Recent studies suggest that a dynamic warm-up before exercise is better at preventing injuries than static stretching.  For example:

  • 30 secs jog, 30 secs high-knee jog, 30 secs walking lunges
  • 30 secs side-skip, 45 secs jogging leg-curl, 30 secs squat jump
  • 30 secs walking twist, 45 secs can-can walk, 30 secs bounding vertical jumps

Cool Down Stretching

Immediately after a rowing outing can be a good time to improve your flexibility as the muscles are warm.  If necessary a tracksuit or other loose clothing should be worn to maintain the high body temperature.  During the cool down the focus is on improving flexibility by holding the stretches for 45 to 60 seconds.

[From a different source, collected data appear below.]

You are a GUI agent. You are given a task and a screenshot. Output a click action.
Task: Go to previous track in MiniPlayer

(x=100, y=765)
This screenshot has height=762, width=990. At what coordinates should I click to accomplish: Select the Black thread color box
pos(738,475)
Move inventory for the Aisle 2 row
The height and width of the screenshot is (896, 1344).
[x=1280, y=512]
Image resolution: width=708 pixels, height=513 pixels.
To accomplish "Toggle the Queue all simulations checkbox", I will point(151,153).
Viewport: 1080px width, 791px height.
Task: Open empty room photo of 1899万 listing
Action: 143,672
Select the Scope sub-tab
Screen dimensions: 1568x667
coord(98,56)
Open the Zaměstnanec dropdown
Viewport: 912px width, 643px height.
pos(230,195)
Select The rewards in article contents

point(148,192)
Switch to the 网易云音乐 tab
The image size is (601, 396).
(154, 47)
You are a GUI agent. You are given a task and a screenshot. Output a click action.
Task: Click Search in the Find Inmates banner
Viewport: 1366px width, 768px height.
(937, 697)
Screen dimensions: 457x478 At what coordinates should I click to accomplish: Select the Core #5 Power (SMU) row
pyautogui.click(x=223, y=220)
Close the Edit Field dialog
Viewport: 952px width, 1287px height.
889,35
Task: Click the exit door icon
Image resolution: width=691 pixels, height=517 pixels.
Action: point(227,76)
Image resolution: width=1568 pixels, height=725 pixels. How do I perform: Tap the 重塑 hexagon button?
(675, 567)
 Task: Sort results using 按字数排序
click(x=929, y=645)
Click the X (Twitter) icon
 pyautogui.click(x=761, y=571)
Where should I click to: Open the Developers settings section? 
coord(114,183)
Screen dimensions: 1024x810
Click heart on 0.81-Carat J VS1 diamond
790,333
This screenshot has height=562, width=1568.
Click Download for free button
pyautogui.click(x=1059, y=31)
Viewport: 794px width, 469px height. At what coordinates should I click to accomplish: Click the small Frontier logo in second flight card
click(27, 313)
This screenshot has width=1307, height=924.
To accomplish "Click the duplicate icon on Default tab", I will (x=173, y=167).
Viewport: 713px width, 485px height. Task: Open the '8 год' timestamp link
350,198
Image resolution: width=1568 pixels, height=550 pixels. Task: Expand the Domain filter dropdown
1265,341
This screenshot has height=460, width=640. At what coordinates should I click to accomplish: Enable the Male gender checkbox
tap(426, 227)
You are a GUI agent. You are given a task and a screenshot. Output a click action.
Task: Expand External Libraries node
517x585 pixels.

  • warm up the muscles with at least a few minutes of gentle exercise before stretching
  • push gently until you feel comfortable tension, hold for 15-60 seconds then release
  • never ‘bounce’ on muscle
  • keep breathing!
  • release if muscle starts twitching
  • if a stretch doesn’t feel right, ask your coach to check your technique

Suggested Stretches

The illustrations below give you some suggestions for stretching the major muscle groups; you may want to add extra exercises to target any problem areas, for example, the Concept2 Stretching guide includes a couple of wrist stretches.

 

This video shows a nice sequence that makes use of an erg for post-workout stretching.

 

 

 

 

Flexibility Training

If you find that your flexibility is not as good as it should be then try introducing an extra flexibility session.  Ensure that the muscles are warm by either exercising lightly or having a hot bath then stretch, holding each position for 45 to 60 seconds and repeating each stretch three to five times. This can be done in front of the TV or whilst reading.